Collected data

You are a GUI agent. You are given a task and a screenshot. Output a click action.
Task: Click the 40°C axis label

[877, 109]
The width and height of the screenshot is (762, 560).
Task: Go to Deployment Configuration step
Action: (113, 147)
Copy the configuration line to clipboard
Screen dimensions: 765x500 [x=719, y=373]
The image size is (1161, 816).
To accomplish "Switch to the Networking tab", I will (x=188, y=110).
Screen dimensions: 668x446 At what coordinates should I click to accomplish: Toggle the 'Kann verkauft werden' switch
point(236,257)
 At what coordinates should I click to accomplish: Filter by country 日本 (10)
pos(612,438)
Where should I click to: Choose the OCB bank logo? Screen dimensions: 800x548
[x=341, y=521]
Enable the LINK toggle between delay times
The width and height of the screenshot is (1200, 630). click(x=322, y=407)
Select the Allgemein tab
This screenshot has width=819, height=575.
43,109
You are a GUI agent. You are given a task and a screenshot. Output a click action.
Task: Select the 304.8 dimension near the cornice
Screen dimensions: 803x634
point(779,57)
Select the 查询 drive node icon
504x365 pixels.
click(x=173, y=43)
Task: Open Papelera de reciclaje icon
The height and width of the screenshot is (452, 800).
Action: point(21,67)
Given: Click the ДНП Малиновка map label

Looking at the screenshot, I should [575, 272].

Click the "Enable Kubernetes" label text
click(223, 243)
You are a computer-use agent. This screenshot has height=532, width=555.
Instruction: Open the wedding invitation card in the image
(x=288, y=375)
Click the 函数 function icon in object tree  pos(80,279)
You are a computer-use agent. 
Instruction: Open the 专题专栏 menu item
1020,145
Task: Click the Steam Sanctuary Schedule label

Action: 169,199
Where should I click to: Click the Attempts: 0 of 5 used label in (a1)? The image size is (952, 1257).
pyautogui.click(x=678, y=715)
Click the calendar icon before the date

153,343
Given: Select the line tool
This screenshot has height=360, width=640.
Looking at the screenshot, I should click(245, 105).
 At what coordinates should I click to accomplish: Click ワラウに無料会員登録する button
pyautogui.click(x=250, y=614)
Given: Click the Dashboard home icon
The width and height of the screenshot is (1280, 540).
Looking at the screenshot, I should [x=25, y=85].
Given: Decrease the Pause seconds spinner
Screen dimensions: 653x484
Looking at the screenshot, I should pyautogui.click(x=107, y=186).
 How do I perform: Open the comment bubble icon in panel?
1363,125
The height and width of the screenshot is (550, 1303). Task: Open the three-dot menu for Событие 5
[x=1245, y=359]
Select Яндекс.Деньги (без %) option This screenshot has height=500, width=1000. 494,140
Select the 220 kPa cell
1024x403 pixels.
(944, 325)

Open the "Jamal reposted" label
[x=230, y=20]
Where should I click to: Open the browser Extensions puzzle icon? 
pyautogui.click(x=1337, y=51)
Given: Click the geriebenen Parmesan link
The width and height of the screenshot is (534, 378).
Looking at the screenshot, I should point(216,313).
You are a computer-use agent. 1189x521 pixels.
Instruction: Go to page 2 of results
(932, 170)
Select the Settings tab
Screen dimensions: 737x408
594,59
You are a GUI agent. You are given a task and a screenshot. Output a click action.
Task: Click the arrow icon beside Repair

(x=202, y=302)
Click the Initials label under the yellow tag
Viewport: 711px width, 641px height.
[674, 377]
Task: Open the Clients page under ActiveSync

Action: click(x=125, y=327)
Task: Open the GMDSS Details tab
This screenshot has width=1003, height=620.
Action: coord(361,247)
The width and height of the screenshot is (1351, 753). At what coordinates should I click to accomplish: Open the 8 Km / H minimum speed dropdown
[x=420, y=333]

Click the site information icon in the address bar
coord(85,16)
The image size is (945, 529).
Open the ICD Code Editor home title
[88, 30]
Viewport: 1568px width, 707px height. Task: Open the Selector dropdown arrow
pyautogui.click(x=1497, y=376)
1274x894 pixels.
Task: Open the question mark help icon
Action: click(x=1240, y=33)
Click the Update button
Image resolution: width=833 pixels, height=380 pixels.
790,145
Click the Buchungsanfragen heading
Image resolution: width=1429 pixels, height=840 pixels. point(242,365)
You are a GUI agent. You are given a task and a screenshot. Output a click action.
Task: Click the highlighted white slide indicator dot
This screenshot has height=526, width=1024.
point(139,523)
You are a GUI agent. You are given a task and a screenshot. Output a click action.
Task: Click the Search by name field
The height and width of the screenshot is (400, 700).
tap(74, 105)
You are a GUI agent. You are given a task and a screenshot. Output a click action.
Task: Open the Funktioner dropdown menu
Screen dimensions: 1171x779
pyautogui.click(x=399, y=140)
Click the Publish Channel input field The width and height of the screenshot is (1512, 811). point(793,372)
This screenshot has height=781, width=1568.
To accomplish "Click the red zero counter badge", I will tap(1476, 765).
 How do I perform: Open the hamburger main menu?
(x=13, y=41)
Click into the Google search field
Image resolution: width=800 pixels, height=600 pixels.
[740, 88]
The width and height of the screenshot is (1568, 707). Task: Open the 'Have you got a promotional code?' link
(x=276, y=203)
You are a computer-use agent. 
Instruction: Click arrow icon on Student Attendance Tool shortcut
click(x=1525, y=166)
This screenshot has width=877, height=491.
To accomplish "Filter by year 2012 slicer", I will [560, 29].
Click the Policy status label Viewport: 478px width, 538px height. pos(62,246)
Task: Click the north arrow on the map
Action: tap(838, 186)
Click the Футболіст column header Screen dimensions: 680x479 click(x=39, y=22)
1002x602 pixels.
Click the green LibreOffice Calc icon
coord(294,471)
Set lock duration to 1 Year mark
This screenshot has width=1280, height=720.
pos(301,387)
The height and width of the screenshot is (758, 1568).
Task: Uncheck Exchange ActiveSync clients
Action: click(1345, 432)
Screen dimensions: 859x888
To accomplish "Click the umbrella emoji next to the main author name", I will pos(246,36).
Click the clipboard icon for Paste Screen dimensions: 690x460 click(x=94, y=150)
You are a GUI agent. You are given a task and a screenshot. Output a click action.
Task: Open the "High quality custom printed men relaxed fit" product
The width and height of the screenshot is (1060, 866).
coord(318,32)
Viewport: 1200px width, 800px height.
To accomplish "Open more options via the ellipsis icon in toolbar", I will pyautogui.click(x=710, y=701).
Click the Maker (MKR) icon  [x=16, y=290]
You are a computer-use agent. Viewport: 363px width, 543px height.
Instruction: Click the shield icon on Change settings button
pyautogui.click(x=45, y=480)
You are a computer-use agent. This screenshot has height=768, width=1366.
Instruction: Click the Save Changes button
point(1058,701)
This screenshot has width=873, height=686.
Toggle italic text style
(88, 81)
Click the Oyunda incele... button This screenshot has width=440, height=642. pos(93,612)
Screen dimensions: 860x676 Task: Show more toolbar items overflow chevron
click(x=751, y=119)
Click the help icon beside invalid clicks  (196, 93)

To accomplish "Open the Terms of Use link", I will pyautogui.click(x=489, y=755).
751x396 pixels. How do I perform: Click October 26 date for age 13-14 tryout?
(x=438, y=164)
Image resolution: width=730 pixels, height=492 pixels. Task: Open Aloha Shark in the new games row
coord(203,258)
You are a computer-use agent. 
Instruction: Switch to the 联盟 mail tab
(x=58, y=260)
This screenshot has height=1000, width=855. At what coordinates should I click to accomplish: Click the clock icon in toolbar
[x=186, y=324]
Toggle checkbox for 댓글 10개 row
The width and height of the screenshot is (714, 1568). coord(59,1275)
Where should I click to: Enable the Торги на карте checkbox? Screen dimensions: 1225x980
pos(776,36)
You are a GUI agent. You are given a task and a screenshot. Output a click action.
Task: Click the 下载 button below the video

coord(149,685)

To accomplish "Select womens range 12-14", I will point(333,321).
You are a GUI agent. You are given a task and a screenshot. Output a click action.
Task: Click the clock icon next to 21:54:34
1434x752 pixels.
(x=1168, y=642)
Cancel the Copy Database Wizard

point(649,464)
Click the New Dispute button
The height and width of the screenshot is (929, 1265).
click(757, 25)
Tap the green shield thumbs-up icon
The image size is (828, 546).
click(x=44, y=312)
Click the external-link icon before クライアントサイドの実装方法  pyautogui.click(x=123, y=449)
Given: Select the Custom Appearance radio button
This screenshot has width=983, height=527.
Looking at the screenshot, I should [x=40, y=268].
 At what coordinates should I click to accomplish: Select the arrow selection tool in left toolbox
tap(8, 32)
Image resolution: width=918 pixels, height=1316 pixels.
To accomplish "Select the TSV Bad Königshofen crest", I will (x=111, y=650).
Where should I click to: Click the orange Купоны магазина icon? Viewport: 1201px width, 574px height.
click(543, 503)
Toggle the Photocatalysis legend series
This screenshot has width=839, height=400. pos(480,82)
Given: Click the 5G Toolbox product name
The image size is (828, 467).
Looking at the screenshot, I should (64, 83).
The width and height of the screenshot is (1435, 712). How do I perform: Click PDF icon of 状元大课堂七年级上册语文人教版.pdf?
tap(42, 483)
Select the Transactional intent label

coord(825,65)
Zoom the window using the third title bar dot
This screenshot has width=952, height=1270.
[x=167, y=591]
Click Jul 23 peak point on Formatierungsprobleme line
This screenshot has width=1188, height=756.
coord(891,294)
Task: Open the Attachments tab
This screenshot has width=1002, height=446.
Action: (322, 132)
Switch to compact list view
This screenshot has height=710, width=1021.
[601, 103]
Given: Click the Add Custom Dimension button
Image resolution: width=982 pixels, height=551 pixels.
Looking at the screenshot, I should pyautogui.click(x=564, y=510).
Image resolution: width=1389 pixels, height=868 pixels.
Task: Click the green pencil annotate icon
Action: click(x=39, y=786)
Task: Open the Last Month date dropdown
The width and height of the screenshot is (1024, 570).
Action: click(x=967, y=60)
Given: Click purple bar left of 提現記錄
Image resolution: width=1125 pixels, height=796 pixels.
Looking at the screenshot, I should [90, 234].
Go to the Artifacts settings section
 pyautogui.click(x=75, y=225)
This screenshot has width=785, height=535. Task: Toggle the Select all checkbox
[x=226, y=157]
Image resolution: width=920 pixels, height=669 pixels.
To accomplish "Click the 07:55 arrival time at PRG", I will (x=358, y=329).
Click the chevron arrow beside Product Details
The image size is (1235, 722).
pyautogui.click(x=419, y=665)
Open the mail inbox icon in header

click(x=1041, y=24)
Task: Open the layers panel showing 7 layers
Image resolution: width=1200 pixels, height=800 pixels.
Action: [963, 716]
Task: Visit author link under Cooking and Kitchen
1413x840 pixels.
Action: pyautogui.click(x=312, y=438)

About this exercise - Which lines in the entries above contain "name"? Pull each of them out.

Written response -
Task: Click the Search by name field
To accomplish "Click the umbrella emoji next to the main author name", I will pos(246,36).
Given: Click the 5G Toolbox product name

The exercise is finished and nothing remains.